At the convening, Kazemi shared her own evolution as a teacher educator, from a more traditional approach early on in her career to the approach she employs today. Earlier versions of her math methods course focused on building candidates’ knowledge about children’s math thinking, under the assumption that once they had the knowledge, they would figure out how to use it. But candidates’ evaluations were blunt: The course was fascinating, but it didn’t teach them how to teach.
“I had to help them think about how to deploy the knowledge,” said Kazemi during the DFI convening.
Now, Kazemi teaches her methods course at a partner school, working with a K-12 classroom teacher. She starts each session by meeting with candidates to plan and rehearse the plan. Then they move into the classroom, where Kazemi and the classroom teacher teach the whole class, taking pauses throughout to think out loud and make their decision-making transparent. Finally, candidates break into small teams to work with students. During the last activity, candidates and teacher-educators pause to ask each other questions, help with next steps or think out loud about decisions.
“It’s one thing to analyze written cases, and notice what moves teachers are making. And it’s another thing to get up yourself and try to ask those questions and figure out how to elicit and respond to people’s ideas,” said Kazemi of the current version of the methods course differs from earlier iterations.
Kazemi and her candidates work with the same K-12 class throughout the course of the semester, which allows them to get to know the K-12 students as individuals and as thinkers.
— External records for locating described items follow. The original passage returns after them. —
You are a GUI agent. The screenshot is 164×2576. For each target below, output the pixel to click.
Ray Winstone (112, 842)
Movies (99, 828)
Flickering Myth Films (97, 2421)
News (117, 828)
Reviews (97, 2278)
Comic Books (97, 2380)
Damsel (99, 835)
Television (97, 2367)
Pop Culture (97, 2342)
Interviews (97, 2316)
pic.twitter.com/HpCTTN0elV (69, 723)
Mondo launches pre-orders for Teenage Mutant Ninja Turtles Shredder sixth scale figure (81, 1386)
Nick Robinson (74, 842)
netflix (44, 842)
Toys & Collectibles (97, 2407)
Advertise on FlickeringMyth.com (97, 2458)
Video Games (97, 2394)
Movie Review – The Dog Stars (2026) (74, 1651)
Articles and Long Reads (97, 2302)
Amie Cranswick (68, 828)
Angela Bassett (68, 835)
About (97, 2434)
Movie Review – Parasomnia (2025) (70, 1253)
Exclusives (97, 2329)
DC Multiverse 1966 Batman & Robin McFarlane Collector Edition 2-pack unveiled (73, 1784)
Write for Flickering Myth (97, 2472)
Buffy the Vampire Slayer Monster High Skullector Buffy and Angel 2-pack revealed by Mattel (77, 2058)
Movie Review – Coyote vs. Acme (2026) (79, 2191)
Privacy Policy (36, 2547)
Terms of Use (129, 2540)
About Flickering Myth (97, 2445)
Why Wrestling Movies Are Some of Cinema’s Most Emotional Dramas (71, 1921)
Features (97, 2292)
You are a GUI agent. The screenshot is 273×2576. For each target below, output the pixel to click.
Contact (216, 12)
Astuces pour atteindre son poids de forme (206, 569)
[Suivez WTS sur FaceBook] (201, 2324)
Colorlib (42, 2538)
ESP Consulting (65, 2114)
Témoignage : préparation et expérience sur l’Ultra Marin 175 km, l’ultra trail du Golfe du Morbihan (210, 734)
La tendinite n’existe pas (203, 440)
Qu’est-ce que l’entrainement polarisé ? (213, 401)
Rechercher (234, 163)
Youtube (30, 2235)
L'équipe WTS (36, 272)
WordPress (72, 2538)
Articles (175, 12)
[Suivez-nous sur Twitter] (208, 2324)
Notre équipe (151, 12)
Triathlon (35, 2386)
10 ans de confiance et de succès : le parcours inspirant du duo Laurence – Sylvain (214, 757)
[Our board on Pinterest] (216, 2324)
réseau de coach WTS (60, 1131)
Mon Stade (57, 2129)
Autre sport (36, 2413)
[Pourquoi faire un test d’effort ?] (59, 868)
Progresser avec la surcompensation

Building relationships with students is an important part of teaching, according to Kazemi, and the current structure of her methods course allows candidates to learn from and with their K-12 students.
“You have to get to know your students as people, not just as thinkers. And you have to understand what motivates them, why they’re there at school, what their families want for them … Those things matter and you have to spend just as much time studying those things as you do the content, the subject matter, that you teach,” said Kazemi.
Kazemi said that in order for her to help candidates improve, she had to create new learning situations that helped her develop a better understanding of her candidates’ mental representations. Teaching them at the university and then sending them off into K-12 classrooms was not sufficient: she couldn’t see how they were internalizing and applying the new ideas they’d learned, and she couldn’t intervene immediately to help improve their practice. It was as though she were teaching players specific skills in practice, but never going to games.
A model anchored in cycles of enactment and investigation isn’t the only way to bridge the disconnect between what candidates are learning in their coursework and what they’re practicing in the classroom; another model is the iTeachAZ program at ASU. But it helps underscores the importance of giving teacher-candidates opportunities for classroom practice and feedback to help them develop rich mental representations that allow them to anticipate what happens next.